Termasuk juga para penjual jasa, guru, seniman, tukang ojek, penjahit, penulis, dan profesi lainnya, jangan remehkan pekerjaan sehari-hari. Selama diniatkan untuk Allah dan membawa manfaat, semua itu adalah amal yang besar nilai pahalanya di sisi Allah SWT.
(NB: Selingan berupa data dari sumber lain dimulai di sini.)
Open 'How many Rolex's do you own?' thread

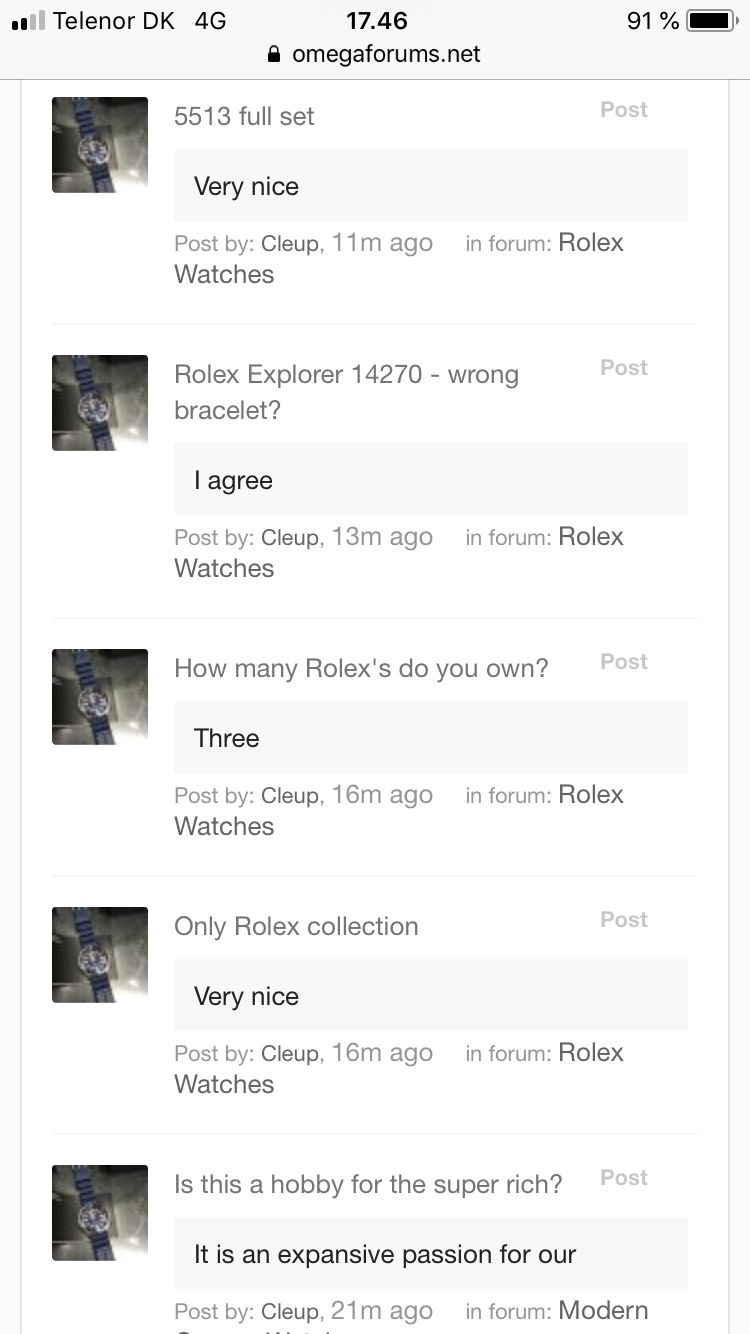(361, 668)
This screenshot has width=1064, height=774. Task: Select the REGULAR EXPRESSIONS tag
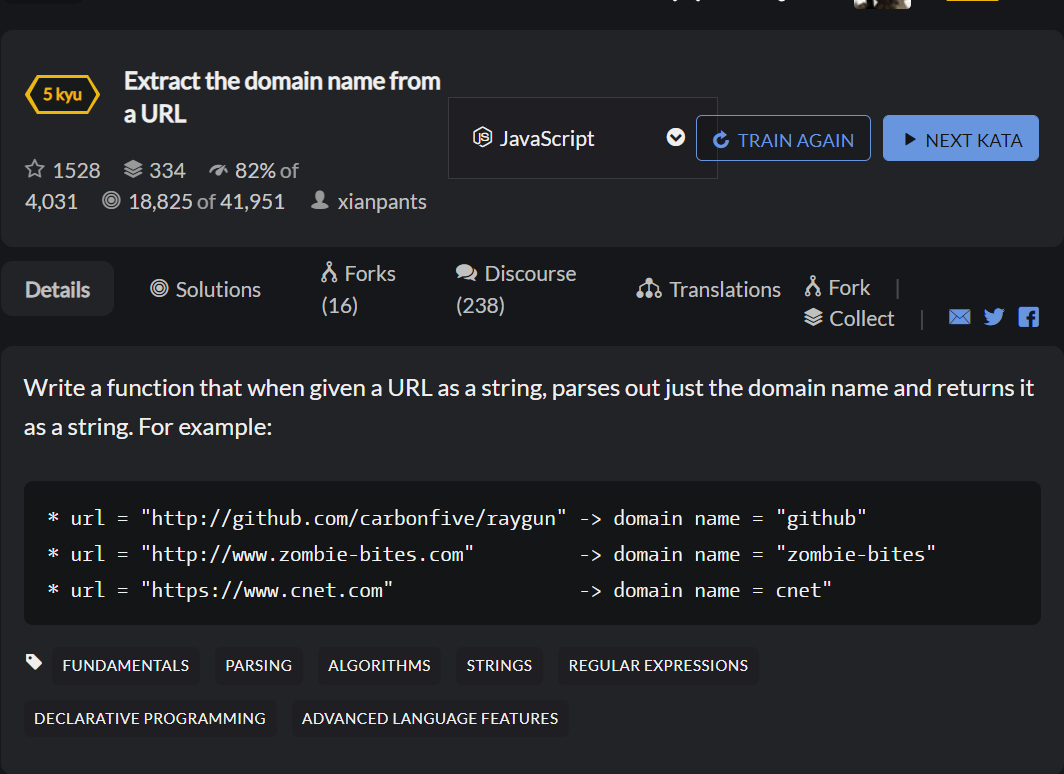point(658,665)
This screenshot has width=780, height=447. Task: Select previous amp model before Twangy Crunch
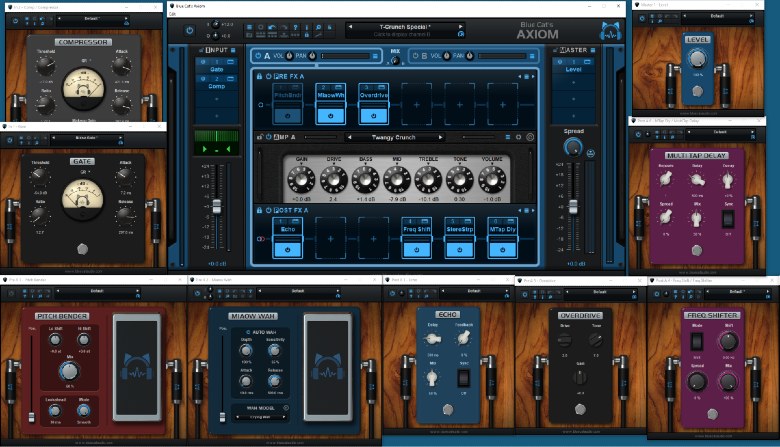[x=350, y=137]
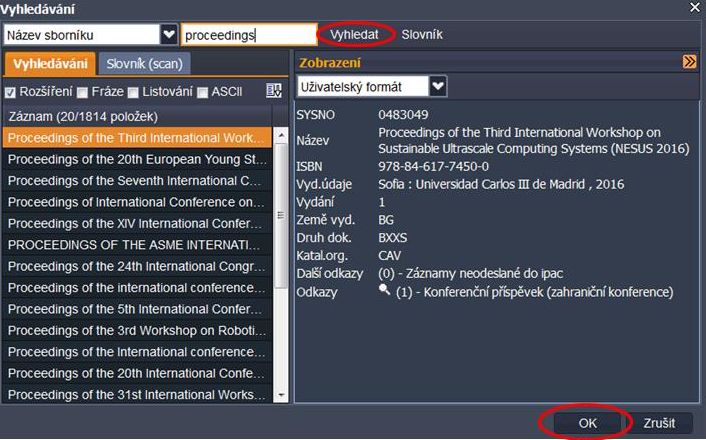The height and width of the screenshot is (440, 706).
Task: Cancel with the Zrušit button
Action: click(x=659, y=423)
Maka jika kita berada di salah satu pekerjaan di atas, mari jangan tunda untuk melakukan kebaikan melalui profesi masing-masing, karena sungguh merugi orang-orang yang hidupnya hanya untuk menunda amal saleh. Itulah mengapa para ulama sangat takut menyia-nyiakan satu hari pun tanpa mengerjakan kebaikan. Bahkan ada yang selama tiga puluh tahun mempersiapkan diri untuk menghadapi kematian. Hal ini sebagaimana ditulis oleh Imam al-Ghazali dalam kitab Ihya Ulumiddin, jilid IV, halaman 456,
قَالَ الْقَعْقَاعُ بْنُ حَكِيْمٍ: قَدِ اسْتَعْدَدْتُ لِلْمَوْتِ مُنْذُ ثَلاَثِيْنَ سَنَةً فَلَوْ أَتَانِي مَا أَحْبَبْتُ تَأْخِيْرَ شَيْءٍ عَنْ شَيْءٍ
Artinya, “al-Qa’qa’ bin Hakim berkata, ‘Aku telah mempersiapkan diri untuk menghadapi kematian sejak tiga puluh tahun yang lalu. Maka andai saja kematian datang menjemputku sekarang, aku tidak akan ingin menunda satu urusan pun dari urusan yang lain.’”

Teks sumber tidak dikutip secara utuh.